AUFGABE »
Wie könnte der Auszug unten über die Podiumsdiskussion zu offenen Daten öffentlicher Institutionen weitergehen? Führe ihn im Anschluss an seinen letzten Satz fort.
━━━━━ AUSGEWÄHLTER AUSZUG ━━━━━
Müssen wir uns auch in Europa auf dieses Szenario vorbereiten? Unter anderem mit dieser Frage beschäftigte sich die anschließende Podiumsdiskussion mit Prof. Dr. Katja Ickstadt (TU Dortmund/DAGStat), Stefan Wehrmeyer (FragDenStaat), Simon Königsdorff (Stuttgarter Zeitung/Nachrichten) und Prof. David Schiller. Das Panel war sich einig: In Deutschland wäre es zuallererst wichtig, noch deutlich mehr Daten öffentlicher Institutionen für Forschung und Journalismus zugänglich zu machen. An vielen Stellen fehle noch das nötige Bewusstsein dafür, welchen Mehrwert offene Datenquellen für die Demokratie haben können. Dieses Bewusstsein zu schaffen, sei entscheidend – auch präventiv, sollten politische Akteure in Zukunft auch in Deutschland Daten verschwinden lassen wollen.
━━━━━ DATEN ━━━━━
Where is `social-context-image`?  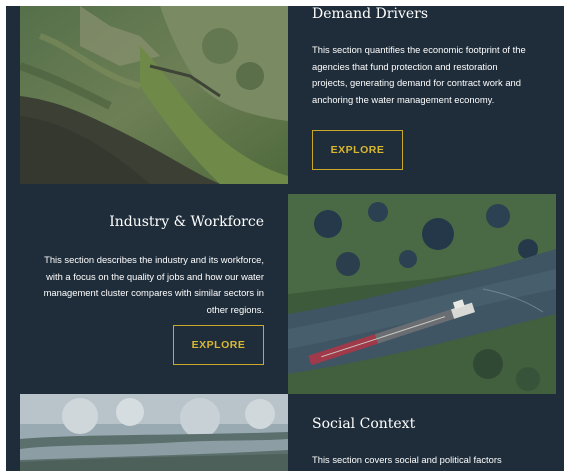 social-context-image is located at coordinates (154, 432).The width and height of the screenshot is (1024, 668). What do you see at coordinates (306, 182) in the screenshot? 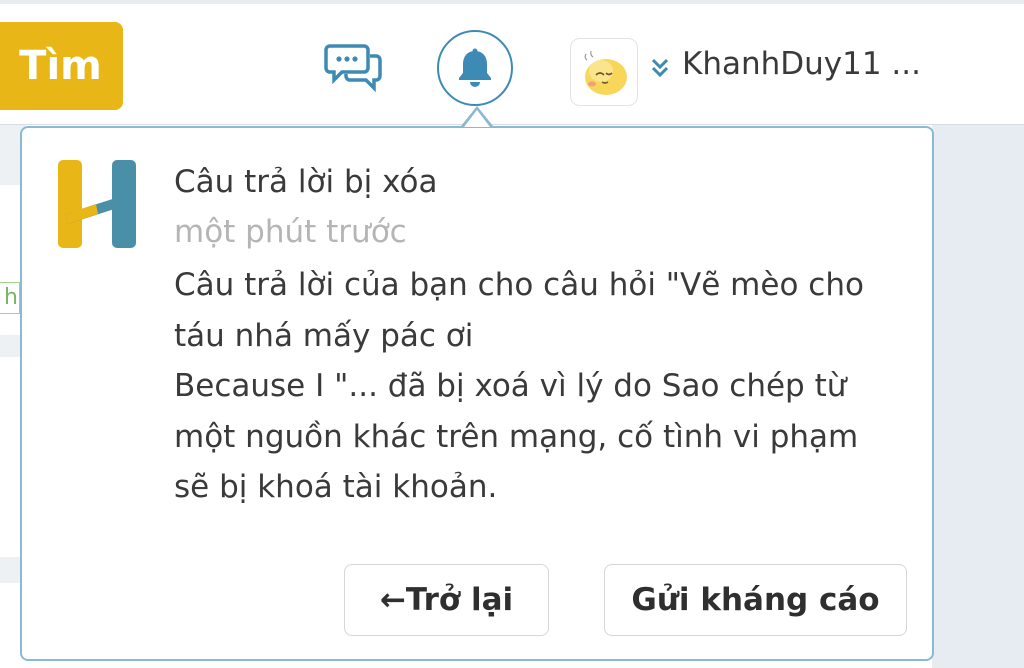
I see `notification-title: Câu trả lời bị xóa` at bounding box center [306, 182].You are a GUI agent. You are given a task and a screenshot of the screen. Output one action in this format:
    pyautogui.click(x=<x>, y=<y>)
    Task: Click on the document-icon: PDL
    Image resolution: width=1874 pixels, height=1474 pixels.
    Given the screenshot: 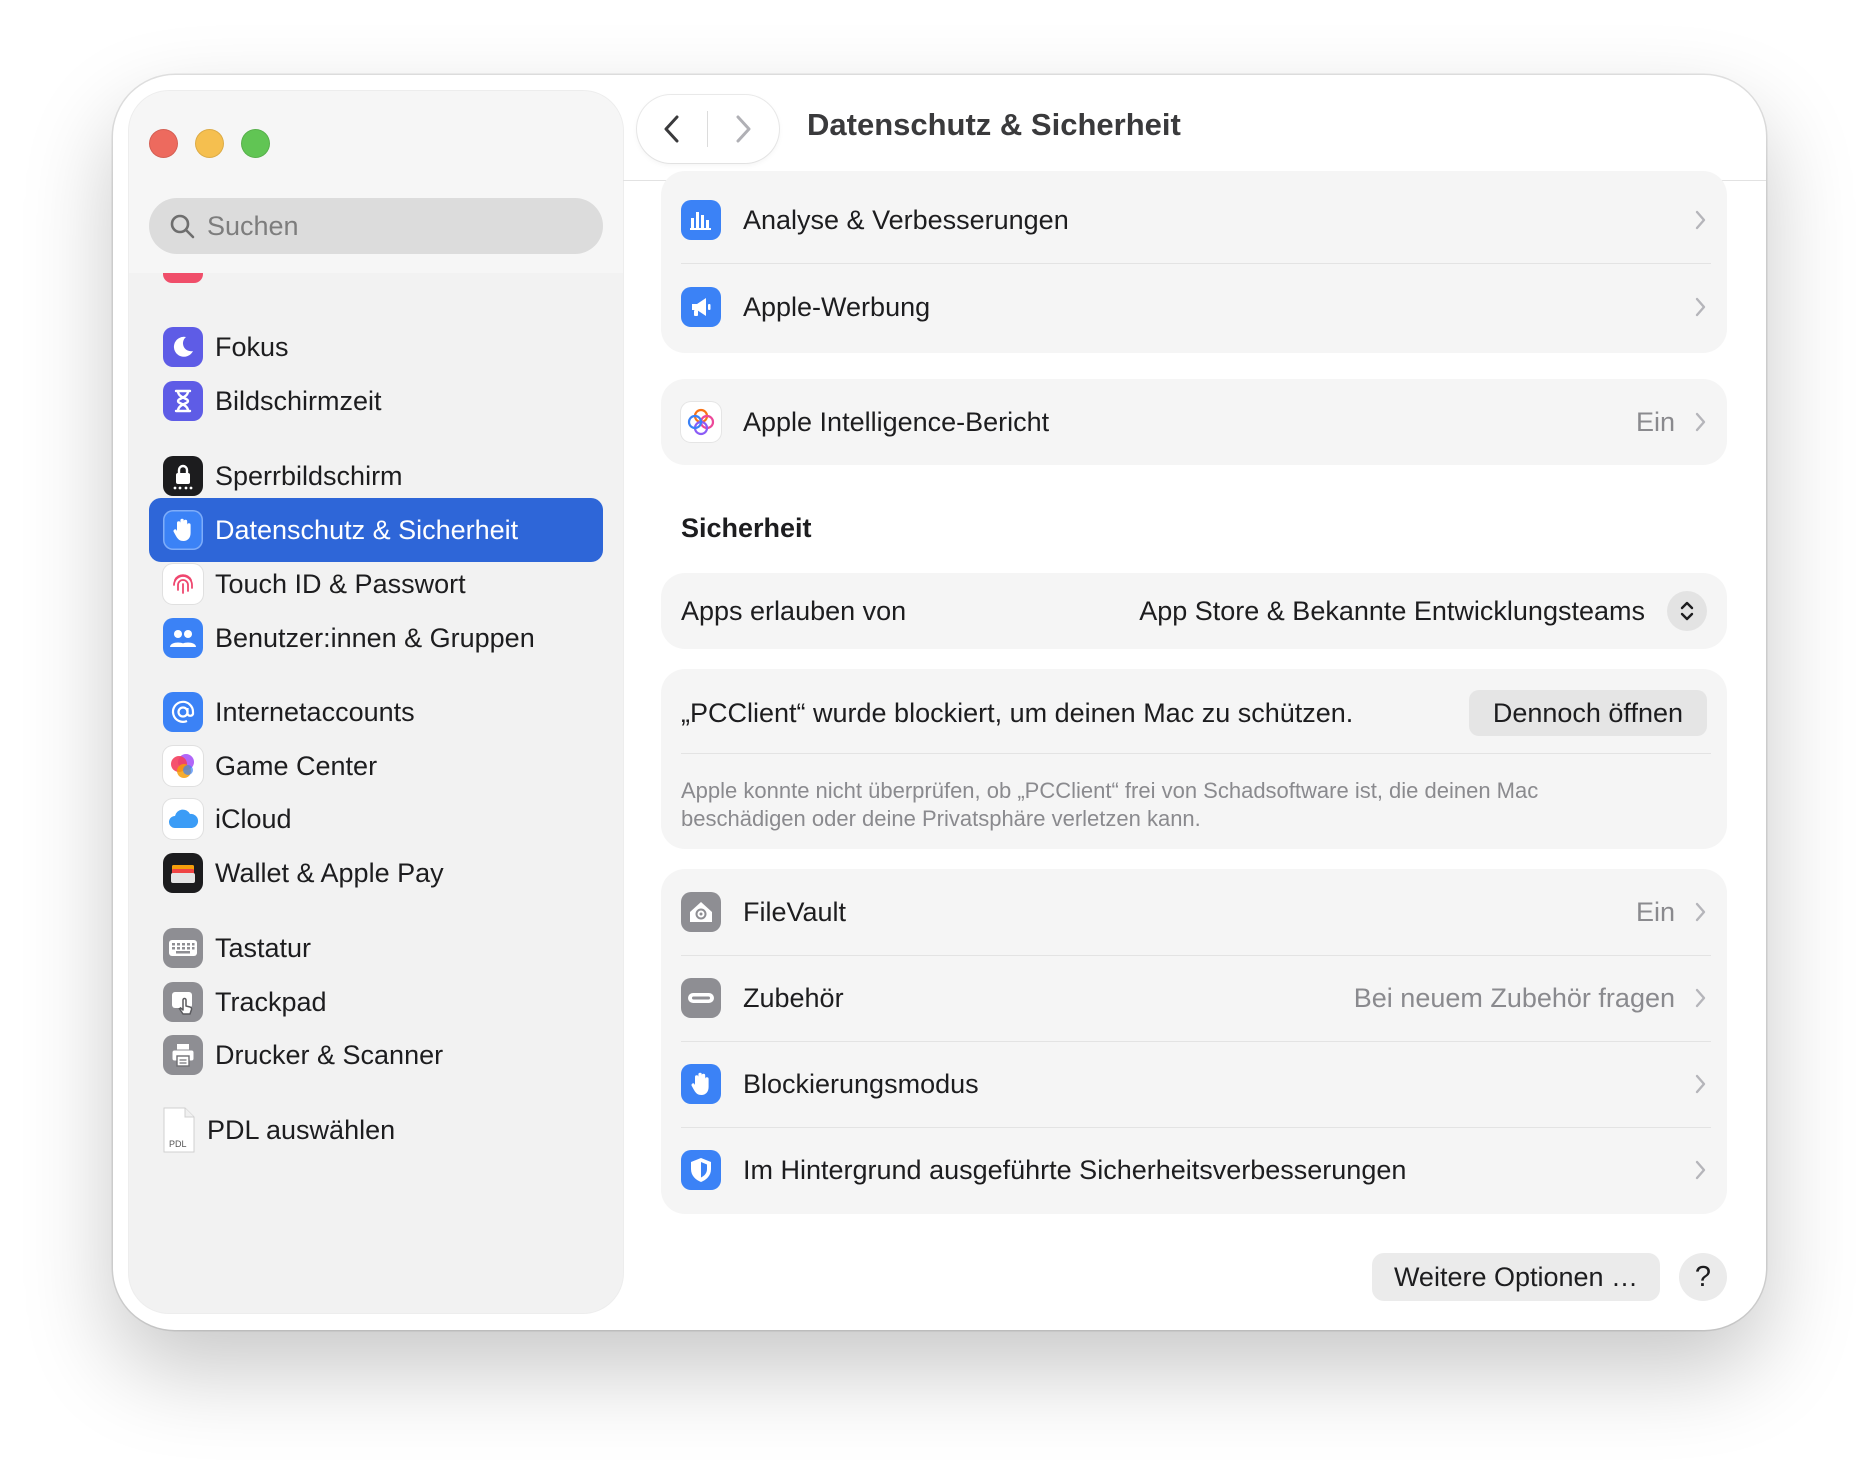 What is the action you would take?
    pyautogui.click(x=179, y=1130)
━━━━━
ANTWORT »
Die Keynote am zweiten Tag hielt die Journalistin Ida Reihani von der Hertie School in Berlin. In ihrem Vortrag „Data Stories of Migration: What's left behind and what gets recorded“ legte sie den Fokus auf die Herausforderung, auch bei einer lückenhaften Quellenlage angemessen über komplexe Themen zu berichten. So beleuchtete sie die Frage, welche Geschichten sich mit Daten über Migration erzählen lassen und welche nicht – entweder weil die Daten fehlen oder explizit von Behörden nicht herausgegeben werden. Die Keynote zeigte eindrucksvoll, wie datengetriebene Narrative die öffentliche Meinung und politische Entscheidungen beeinflussen. Und sie stellte drei Phänomene vor, die unsere Wahrnehmung des Themas Migration zusätzlich verzerren: Invisibility, Hypervisibility und Opacity by Design. Viele Menschen auf Migrationsrouten werden nicht erfasst und dadurch in der öffentlichen Debatte unsichtbar (invisible), andere leiden unter einer peniblen Datenerfassung durch Behörden (hypervisible). Und werden Algorithmen zur Entscheidungsfindung verwendet, ist häufig auch für Betroffene nicht nachvollziehbar (opacity), wie ihre Daten verwendet werden und Ergebnisse zustande kommen.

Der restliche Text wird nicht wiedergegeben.